After processing in Topaz Studio
A plugin is an add-on program that can run either standalone or within a host program such as LR, PS, PSE etc. They typically offer additional effects and functions which are either not available in the host program, or they significantly simplify their recreation. Many of them are free, but increasingly many of them are not.
I will cover a number of plugins to give you a flavour of what is available.
I use many of them and will choose which one based on the effect I want to give to the final image.
Here is a quick summary of them:
On1 make a fully functioning raw converter which they are pitching as an alternative to Lightroom, called On1 Photo Raw 2018.5. This is a paid for product which is also available for a 30 day evaluation.
Of more interest here is the plugin giving pretty much all the effects of the paid for product but without the raw converter, and more importantly without cost – it is a free! Of all the plugins available this is, in my view, probably the easiest to get to grips with, and it also has a wide range of effects. If you are starting to explore plugins, I would start here. The download link is:
Nik (now by DXO)
Nik Effects are probably one of the best known plugin suites. They started life as a German software package that was revered by many, especially for its black & white plugin – Silver Efex Pro. The whole suite was several hundred dollars at the time. Google then acquired the company and products and offered them for free as part of their development into the photo software world.
DXO bought the Nik software range from Google last year and have just released their first update to the suite which now costs $69. The old free version is still available at a number of links such as the link below but is no longer supported.
The B&W Silver Efex pro is the most useful, followed by Dfine for noise reduction.
DXO also offer PhotoLab which is touted as a LR alternative, Filmpack to mimic old film, and Viewpoint to correct perspectives etc.

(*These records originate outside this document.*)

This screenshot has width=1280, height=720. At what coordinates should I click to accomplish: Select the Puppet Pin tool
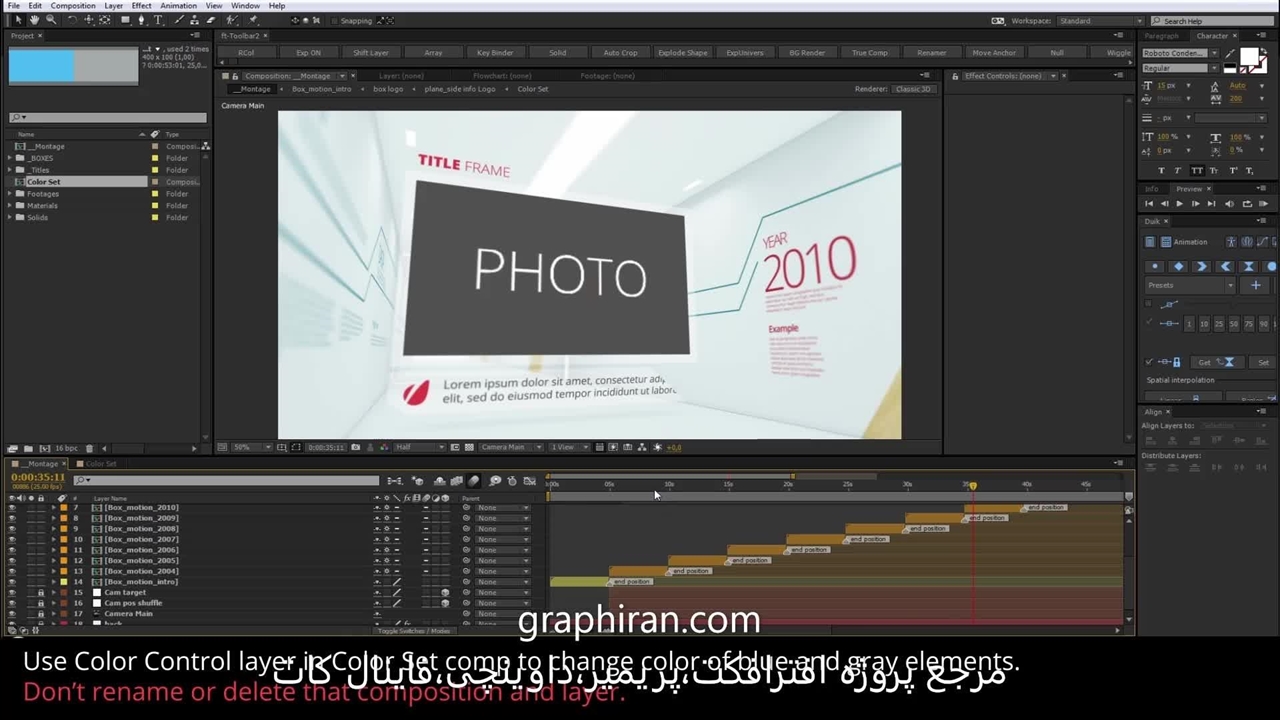[253, 20]
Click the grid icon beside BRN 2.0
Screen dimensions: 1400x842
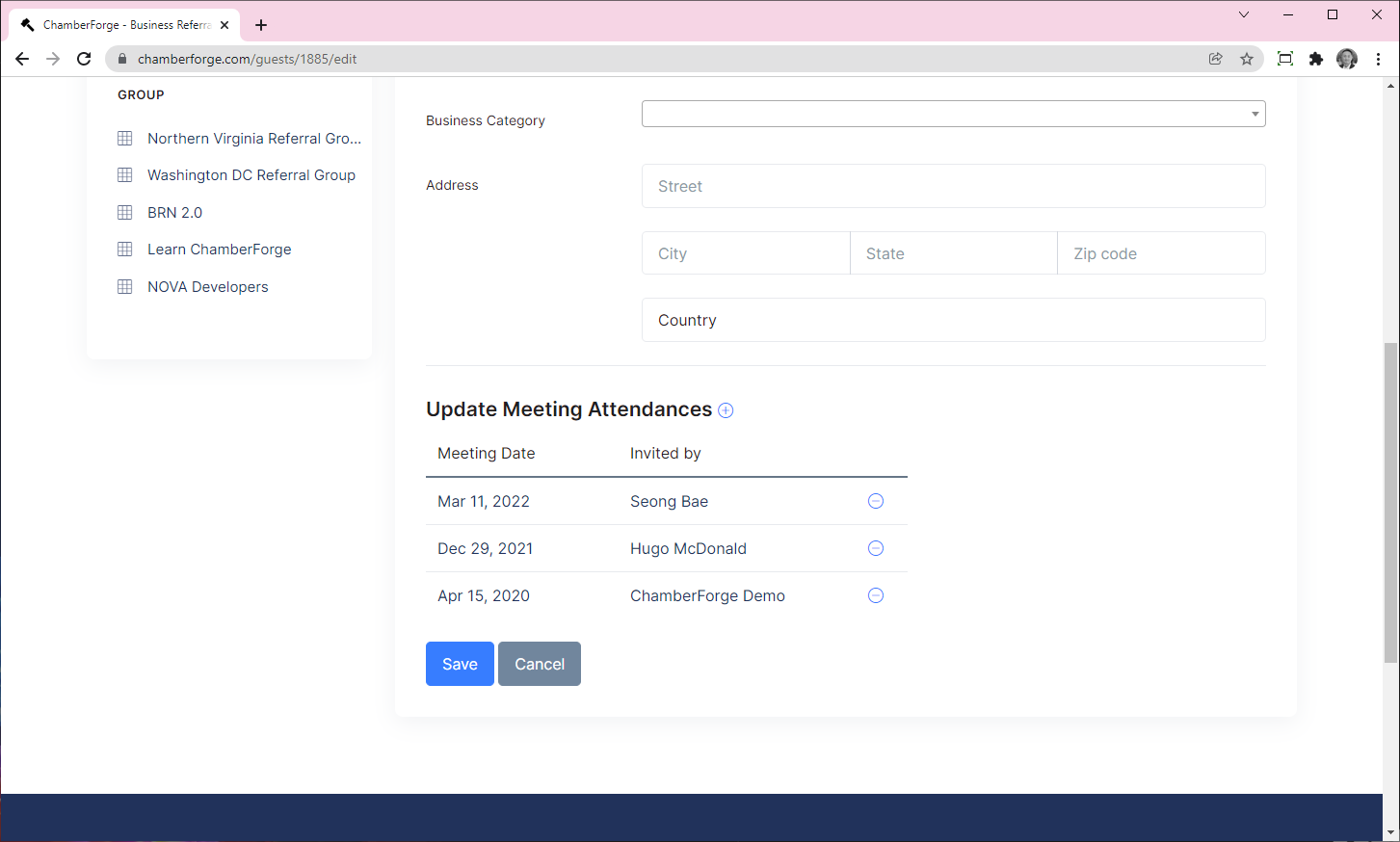[125, 212]
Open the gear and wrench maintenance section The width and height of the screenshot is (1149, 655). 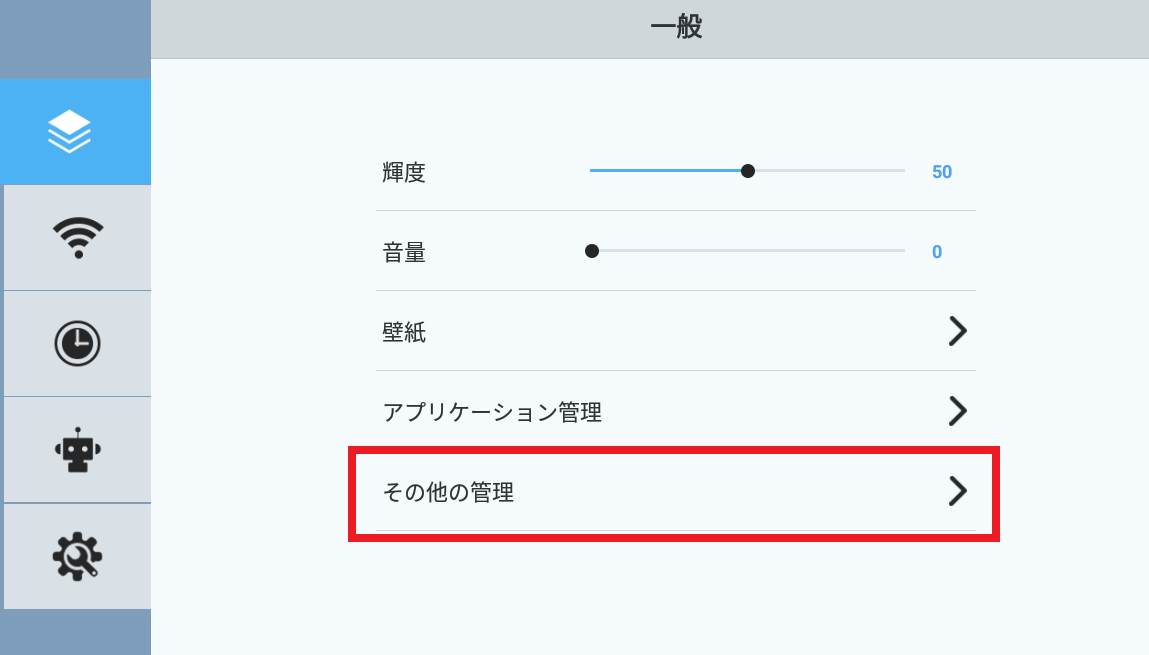77,556
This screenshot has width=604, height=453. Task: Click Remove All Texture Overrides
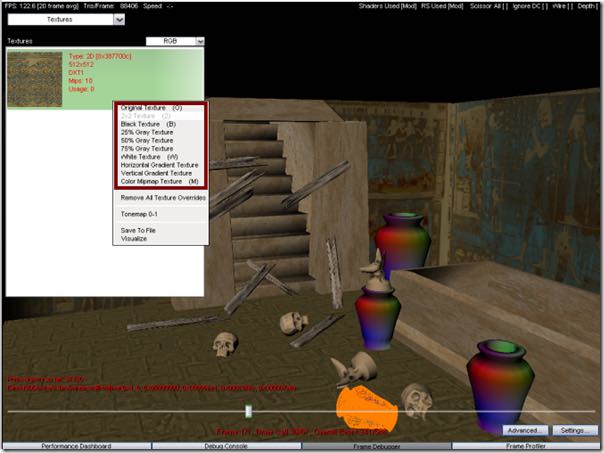tap(163, 198)
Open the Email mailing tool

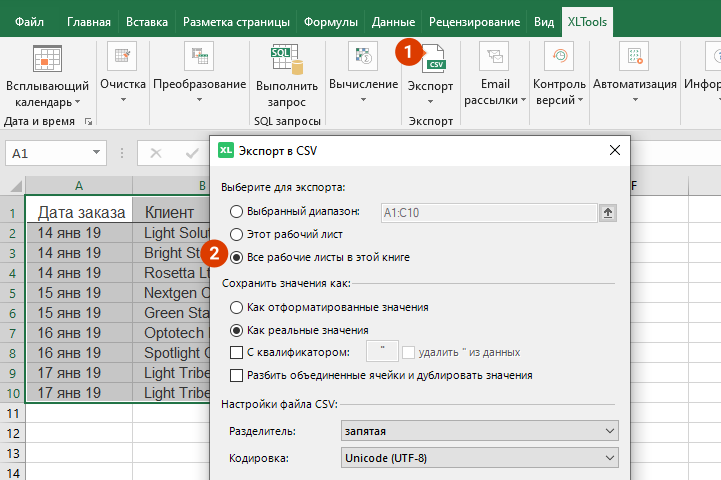tap(494, 58)
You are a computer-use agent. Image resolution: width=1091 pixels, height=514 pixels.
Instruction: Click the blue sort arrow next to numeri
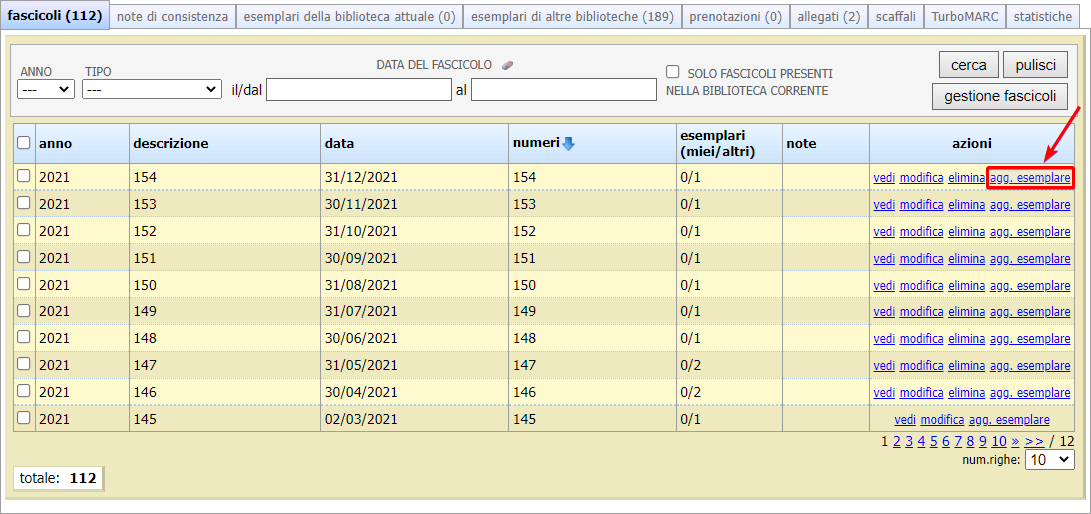point(569,144)
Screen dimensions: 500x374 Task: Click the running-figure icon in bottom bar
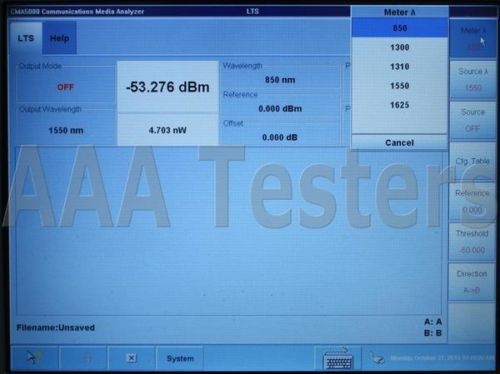point(34,358)
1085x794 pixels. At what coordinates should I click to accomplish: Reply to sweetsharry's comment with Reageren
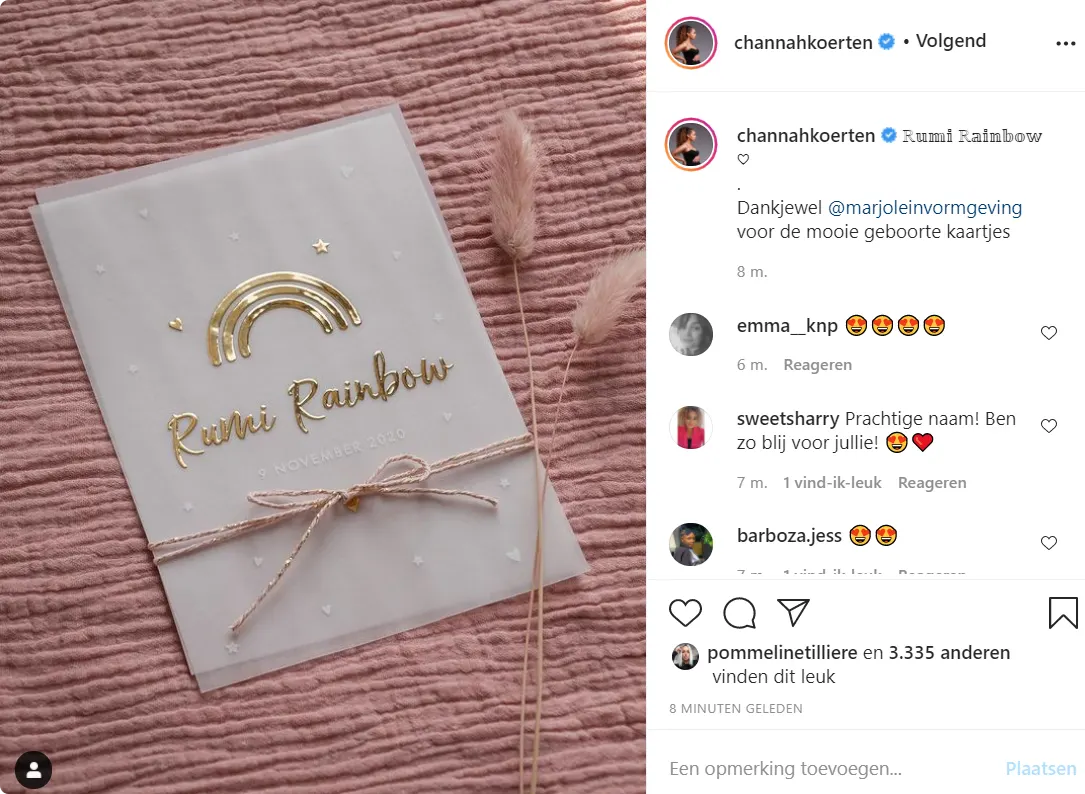[932, 482]
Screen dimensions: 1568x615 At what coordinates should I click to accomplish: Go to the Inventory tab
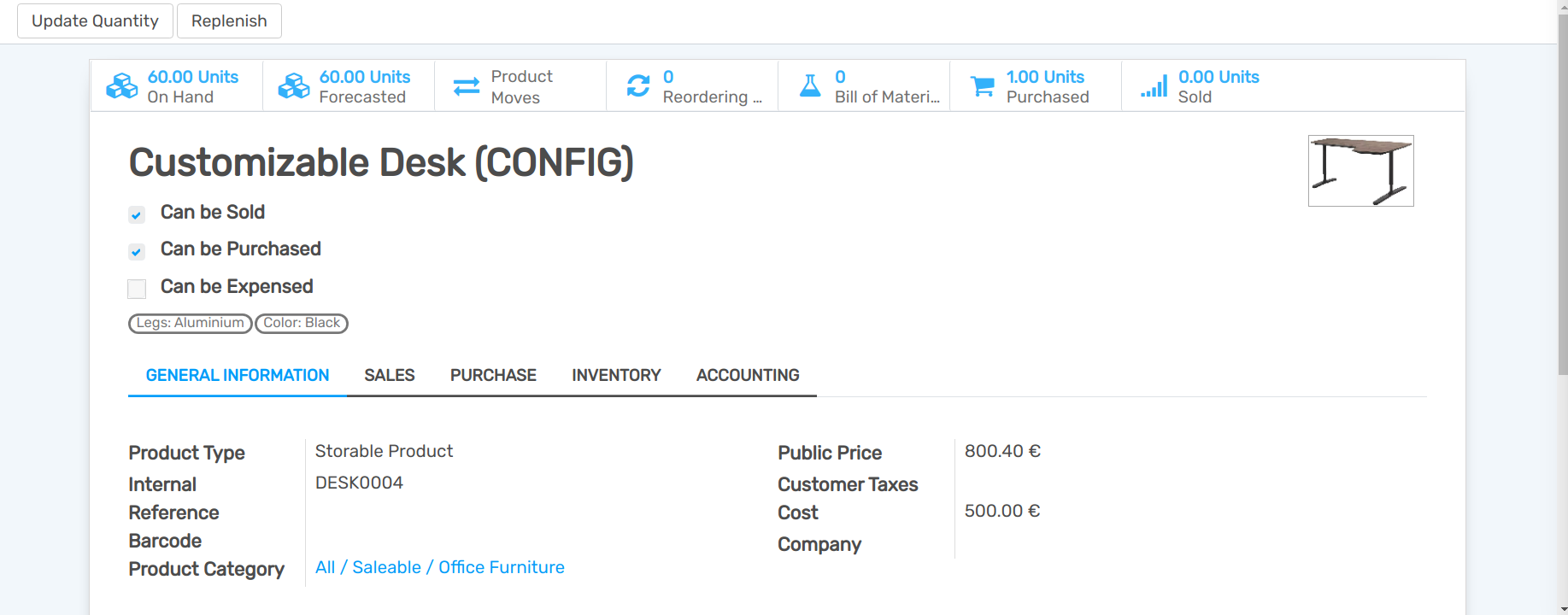coord(616,375)
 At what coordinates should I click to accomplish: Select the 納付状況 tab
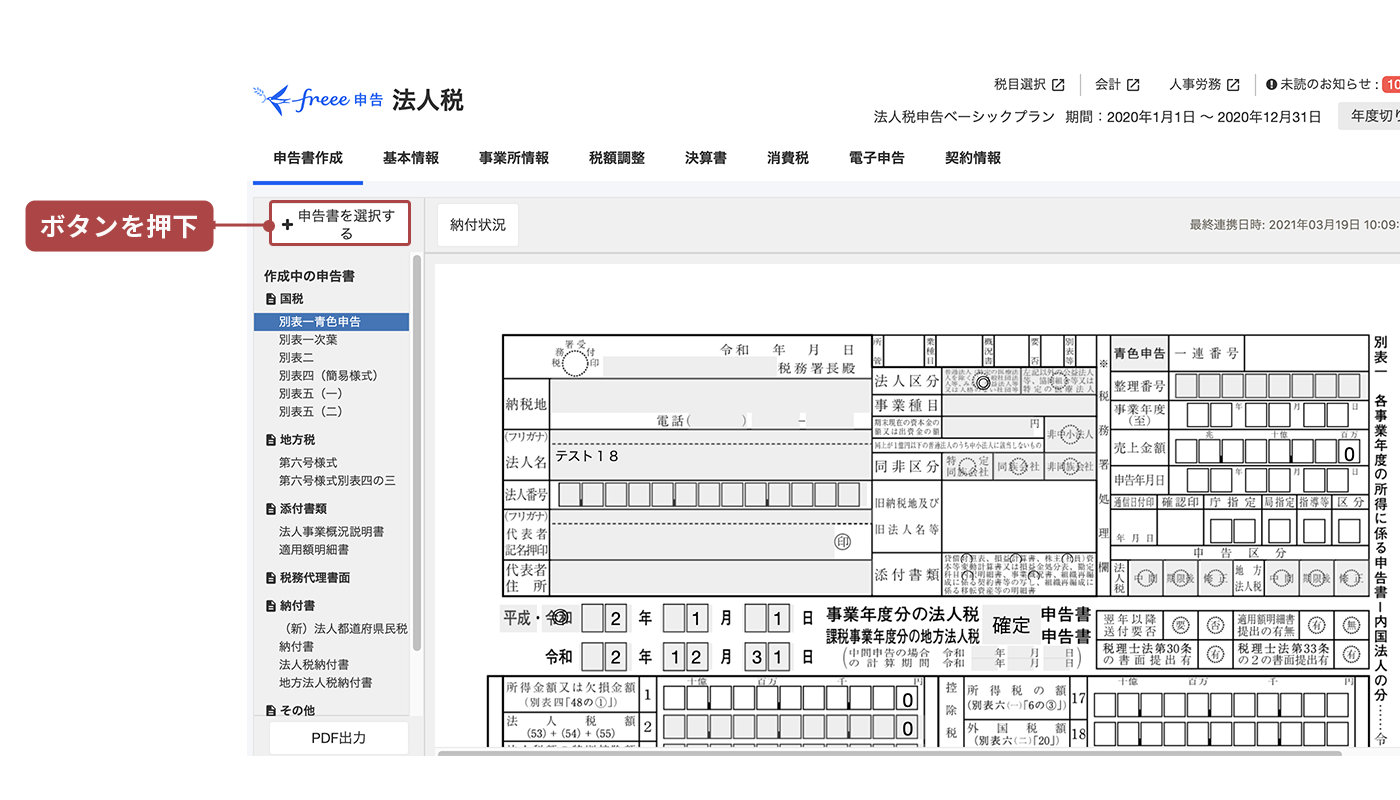click(477, 224)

All of these are paid for and offer very little outside of LR and PS/PSE in my view.
Topaz are probably the best known plugin company and have 11 different plugins available covering a whole variety of options. They are priced from $30 to $80. The most popular is Topaz Adjust which has a variety of uses but is typically used to generate pseudo-HDR and other more extreme effects. These plugins are now being replaced by Topaz Studio.
Topaz Studio is the latest generation of plugin, and best of all is free! It is actually a very powerful and comprehensive suite of adjustments for your images. Some of the adjustments are fully functional in the free download, whereas many of the more advanced have perhaps a couple of pre-set options to try out as a lure to encourage you to upgrade to ‘Pro-Adjustments’ giving complete control. There are currently 24 adjustments ranging from $5 to $100, whilst the complete pack can be had for $318!
That said, I only use the free edition and have found it to be very powerful, if a little more complex than the ones above, Included in the package are several hundred presets from both the company and a select number from the public. It is easy to while away several hours clicking through the presets looking for one you like! You have been warned…but it is still addictive!
The download for the free Topaz Studio is:
Skylum (Formerly MacPhun)
MacPhun started out as a Mac-only competitor to Topaz with several modules covering a range of options. I have the original ‘Creative Kit’ of 6 plugins and still regularly use them, even though they are now no longer available/supported.
Their latest product is Luminar which is very similar to Topaz Studio above and is available for both Mac and Windows. Although I have not used it, it appears to be slightly easier to use than Topaz Studio. The next edition will also add some file management/cataloging functionality to pitch it as a LR competitor.
The latest version costs £53 and can be found here:
As shot, straight from camera
Single image processed in Aurora HDR
The other product offered by Skylum is Aurora HDR, now in 2019 guise. This is probably the best HDR software available and has been developed in conjunction with Trey Ratcliff, the world’s most famous HDR photographer. It is quite expensive for new users at £92 but is worth it if you do a lot/like heavy HDR processing. Its range of options is vastly superior to the HDR function in LR for example but may well be too much for most people.
Photomatix Pro – the first mainstream HDR program but not advertised much recently and almost certainly behind Aurora in functionality.
Franzis Suite – a suite of plugins from aa German software company. I see the adverts regularly but have never come across anyone who has used them. I would go with Topaz instead if you want the full range.
Perfectly Clear – a product focused on delivering ‘real’ images. There is a free version available although I have not used it. The full version is $129.
Portrait Pro – plugin devoted to portrait retouching. It has reviewed well and is available for £35, along with a free trial.
Landscape Pro – similar to the above but targeted on landscapes. I’ve not heard much about it for a while and have not used it. Available for £30 as well as a free trial.
Alien Skin – offer a range of products led by Exposure X4. They range from $99 to $199.
Filter Forge – offer a range of editions from $37 to $328.
There are a number of options for plugins available from a number of manufacturers. The choice can be quite confusing, and that is before you get into the number of presets/options offered within each program!
For the complete beginner I would recommend starting with On1 as it is the easiest to get to grips with, followed by Nik and Topaz Studio. These also have the added advantage of being free. Pretty much all of them mentioned offer a free trial, typical of 30 days.
Good luck and enjoy whiling away the hours!